Bergbauern wollen sich Zeit für andere nehmen
Sich Zeit nehmen für die Menschen, das ist dabei ein ganz wichtiger Baustein. Sepp Steinmüller sagt: „Es ist heute nicht mehr selbstverständlich, dass die Menschen Ahnung haben von der Landwirtschaft.“ Auf dem Sockhof, der auch Urlaub auf dem Bauernhof anbietet, nutze man jede Gelegenheit zum Gespräch, bei der Arbeit auf den Flächen oder auf dem Hof. Die Menschen wollen Natur genießen, entspannen und eine schöne Landschaft sehen. „In dem Moment kann man sie sehr gut abholen, ich glaube, wir bringen unsere Botschaft ganz gut an“, so Steinmüller.
Warum es Weideschutzgebiete als Schutz vor dem Wolf braucht

Sorgenvoll sehen die Bergbauern beim Thema Wolf in die Zukunft. Brigitta Regauer blickt sorgenvoll auf die Alpenkette vor Hagnberg bei Fischbachau. Es könne nicht sein, dass eine Art, die weltweit vorkommt und nicht gefährdet ist, die Almwirtschaft unmöglich macht, betont sie. Damit würden auch Arten verdrängt, die Lebensräume brauchen, die durch die Berglandwirtschaft geschaffen wurden. „Wir brauchen Weideschutzgebiete“, fordert Regauer, also Regionen, aus denen der Wolf komplett herausgehalten wird. Herdenschutzhunde seien eine Lösung für abgelegene Täler, wo nur der Eigentümer hinkomme.

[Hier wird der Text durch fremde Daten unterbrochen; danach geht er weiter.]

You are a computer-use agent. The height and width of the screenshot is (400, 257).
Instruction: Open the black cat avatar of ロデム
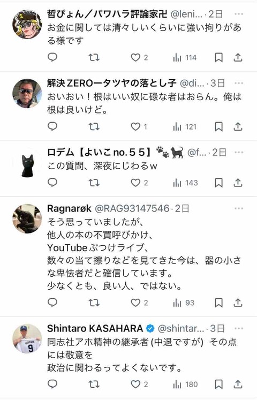pos(27,162)
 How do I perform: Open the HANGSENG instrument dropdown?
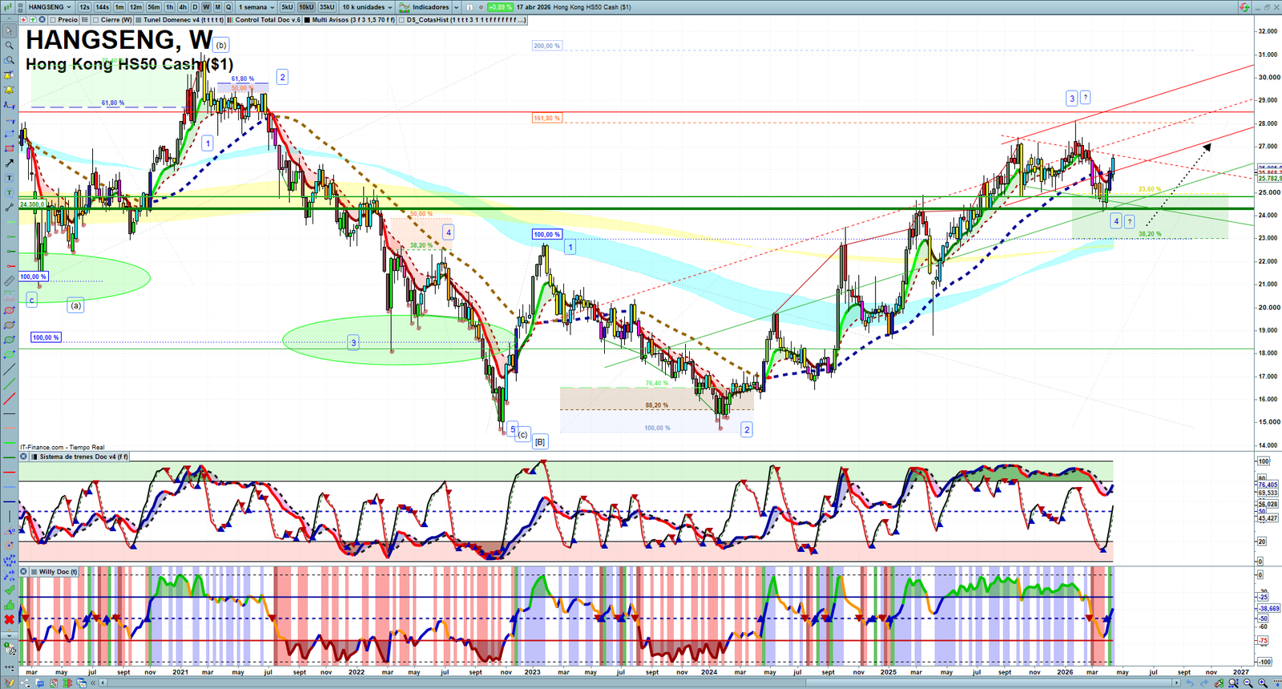48,7
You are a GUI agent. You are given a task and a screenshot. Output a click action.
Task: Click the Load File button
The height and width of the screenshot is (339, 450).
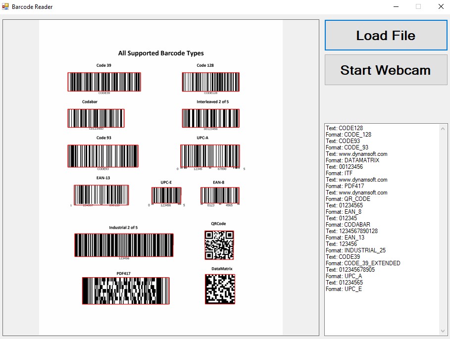(x=386, y=36)
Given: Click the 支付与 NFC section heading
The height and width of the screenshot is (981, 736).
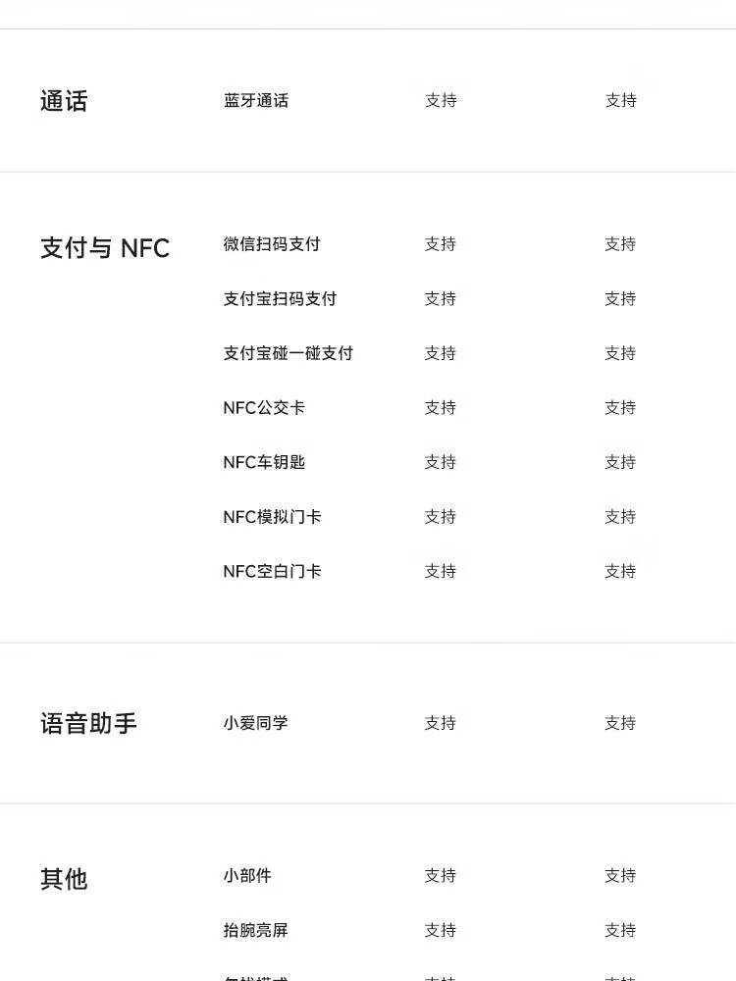Looking at the screenshot, I should 105,248.
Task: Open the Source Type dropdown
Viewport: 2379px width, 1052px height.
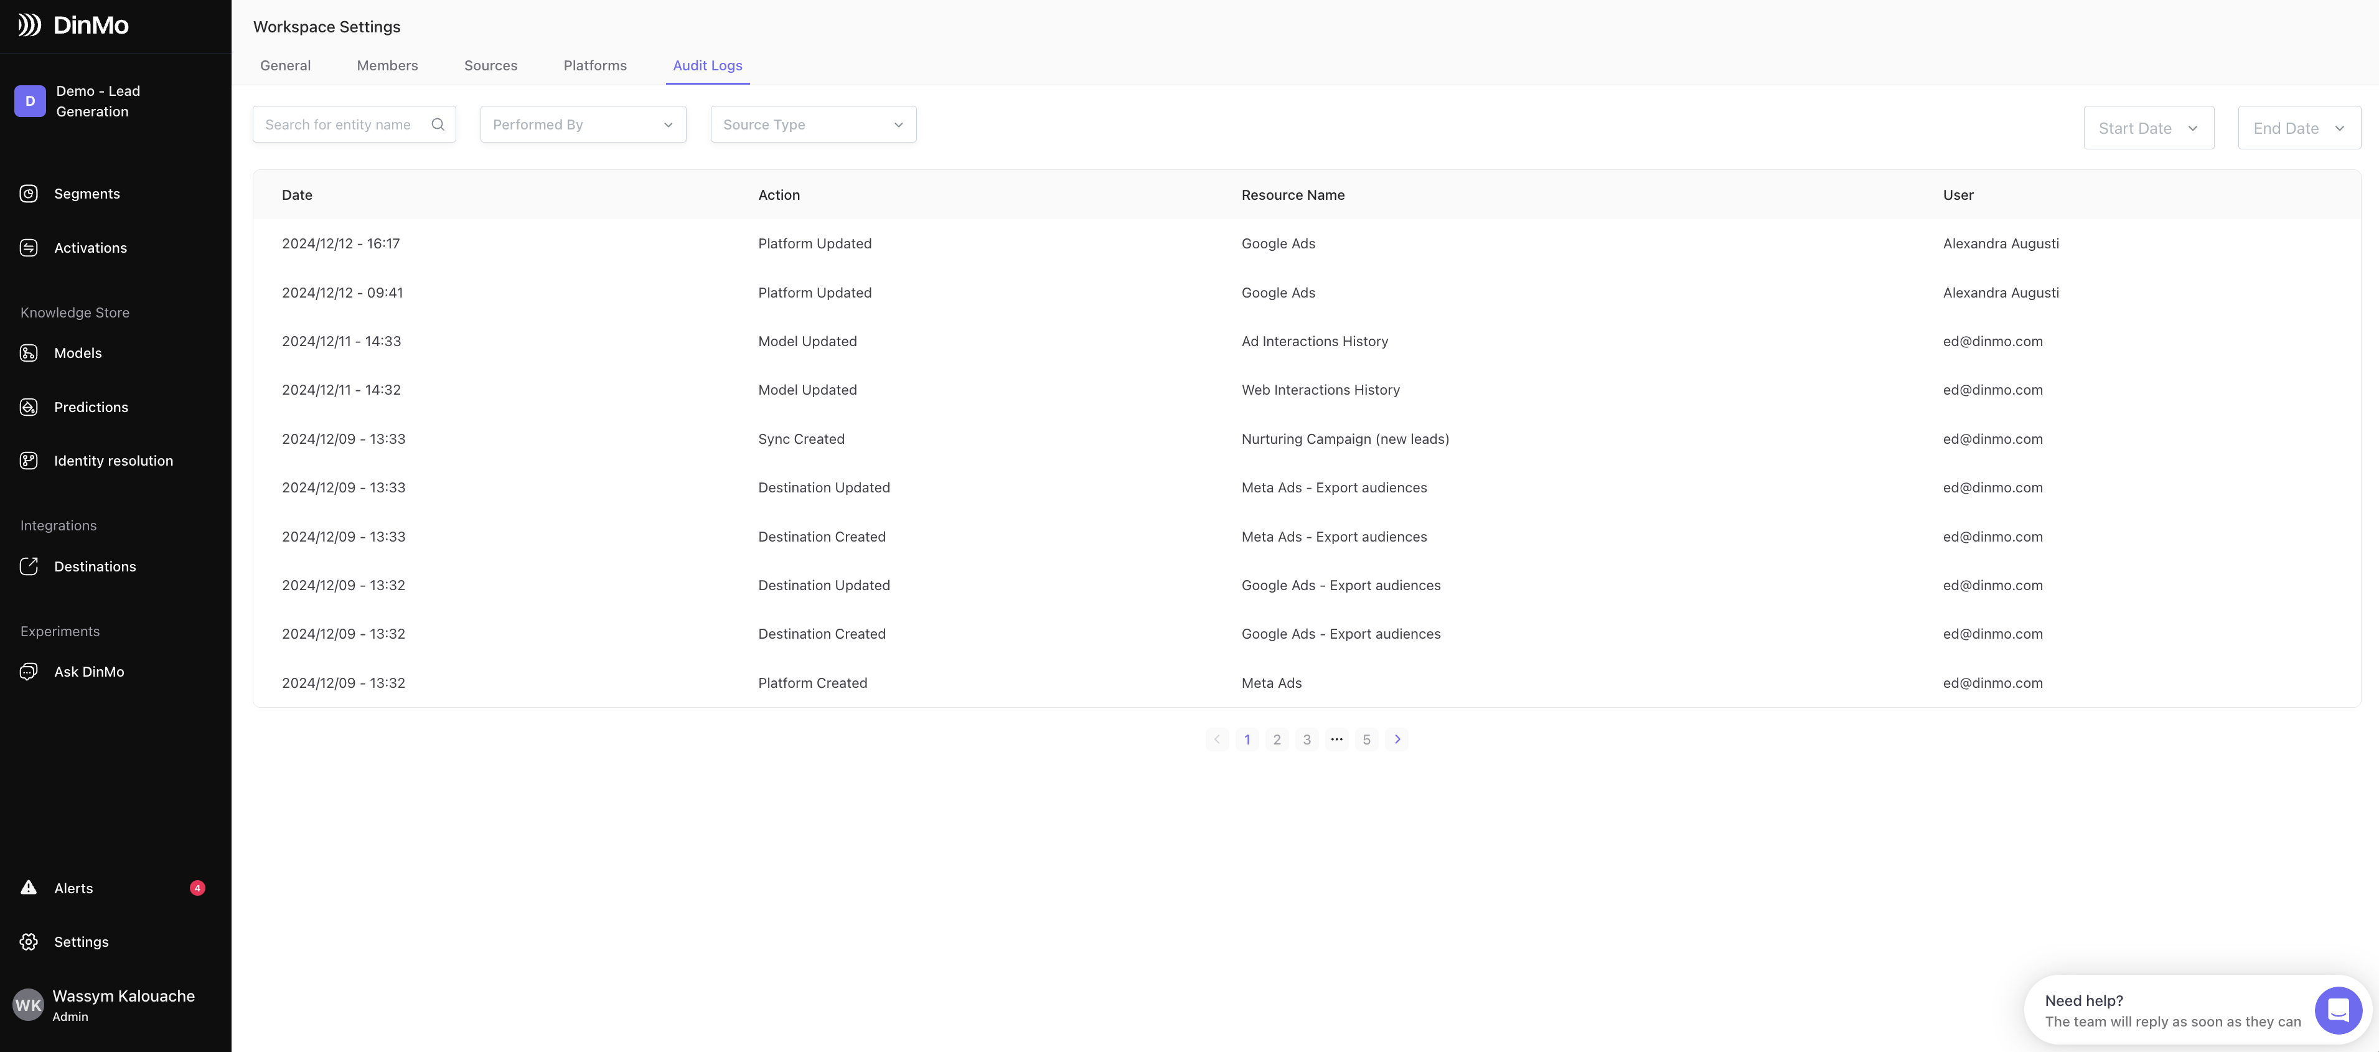Action: (813, 125)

Auf den touristisch intensiv genutzten Almen und Alpen gebe es dagegen großes Konfliktpotenzial mit Wanderern, Radfahren und Hunden. „Das ist nicht lustig, da steht man als Bewirtschafter mit einem Bein im Gefängnis“, so Regauer. Zäunen funktioniere auch nicht, weil auf unebenem und felsigem Untergrund ein Untergrabschutz nicht möglich ist und weil die Wölfe von der Bergseite her leicht einspringen können. „Wolf und Weidewirtschaft haben noch nie zusammenpasst“, so Regauers Fazit: „In meinem Schlafzimmer steht ein Schrank aus dem Jahr 1783. Darauf ist eine Heilige abgebildet, zu der sich Schafe geflüchtet haben. Und sie zielt mit einem Speer auf einen Wolf.“
Wer steht hinter dem Alpengipfel?
Walter Heidl, Präsident des Bayerischen Bauernverbands, freut sich besonders, dass beim Alpengipfel eine breite Allianz an Organisationen vor Ort ist. Sie wollen gemeinsam aufzeigen, „dass die Bergbauern tagtäglich mit harter Arbeit dafür sorgen, dass alle Menschen, die in die Alpen kommen, eine wunderbare Kulturlandschaft genießen und sich in ihr erholen können.“ Es brauche aber Rahmenbedingungen, die den Bergbauern Wertschätzung entgegenbringen und Wertschöpfung ermöglichen.
Welche Politikerinnen und Politiker sind beim Alpengipfel vor Ort?
Bayerns Landwirtschaftsministerin Michaela Kaniber ist ebenso beim Alpengipfel vor Ort mit dabei, wie der Südtiroler Europaabgeordnete Herbert Dorfmann und Österreichs neuer Landwirtschaftsminister Norbert Totschnig. Den bäuerlichen Berufsstand vertreten Walter Heidl (Bayerischer Bauernverband), Joachim Rukwied (Deutscher Bauernverband), Leo Tiefenthaler (Südtiroler Bauernbund), Georg Strasser (Bauernbund Österreich) und Thomas Roffler (Bündener Bauernbund).